Where's the mystery? Where's the ooomph? Saintly Chain Saw has it. "Your orgasms will be etc etc" just doesn't. Back to Advertising 101, gentlemen. You failed!
I also love the trend, which seems to be waning a bit of late (sadly), of the random word jumble that masquerades as the name of a sender. Such as the e-mails I have received in the past from Tenderhearted Halfback, Uninspiring I. Spitoons, Connective F. Amputation or -- the all-time champ -- Hitlers S. Stubbornness. Ah yes, of all the things I remember about Hitler, it was his stubbornness that was most irritating.
But most excellent-awesome is the weird paragraph of seemingly haphazard words and phrases that accompany many of today's most popular spam e-mails.
Let me just for one moment break down the content of a recent spam e-mail I received. One which was attempting to sell me "Autodesk AutoCAD 2008" for the outrageously low price of $129.95. Just how outrageously low is that price? Well, according to the email, it retails for $6620.00. Yes, that's right, the spam was offering a deal on AutoCAD for a savings of $6590.05! Or a 99.5% discount, if you prefer percentages. Sound too good to be true? Of course it is!
But enough of the simply specious information, let's get to the befuddling data at the bottom of the email, the text below the imbedded JPEG that reads:
Snaps of ice cracking in the hidden air
The line between the outside and this room
Will hear the storm-blast of his clarion
Brush the lone giant in that somber pall.
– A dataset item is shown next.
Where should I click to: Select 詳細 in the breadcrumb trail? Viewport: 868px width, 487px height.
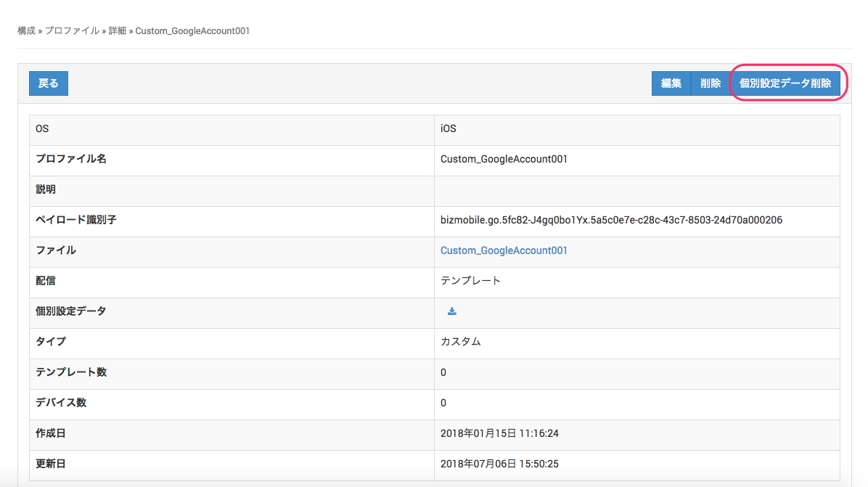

And trumpet at his lips; nor does he cast
Of the matter of snow here. Both of us have grasped
And he is swathed in ever-petrified dread;
To watch me watch drowned snow lift from the lake.
Among us, only Alberti, then Sangallo,
Your red cheeks radiant against the wind,
Hoarfrost is in his bones and on his head,
When Arctic winds crack down from Canada
Upon from the right by far trees, that white place
End of the comedy.
Scrawny wolves, and you,
Event, the end of the painted road ends up
Empty streets I come upon by chance,
I. Further Exploration of Spitsbergen
So, I sorta figured, "This must be a poem, right? I wonder whose poem it might be." And without even really reading the words, scanning them at best, I grabbed the first line and plugged it in to a Google search. And quickly found that it was from "Midwinter Thaw" by Robert Pack. Success! For some reason, the sender of this spam email combined the dryness of AutoCAD software (not to mention savings!!) with the austere wordcraft of poet Robert Pack.
Oh wait! That's the second line from Mr. Pack's poem. And, um, none of the other lines match. Hmmmm. That's odd.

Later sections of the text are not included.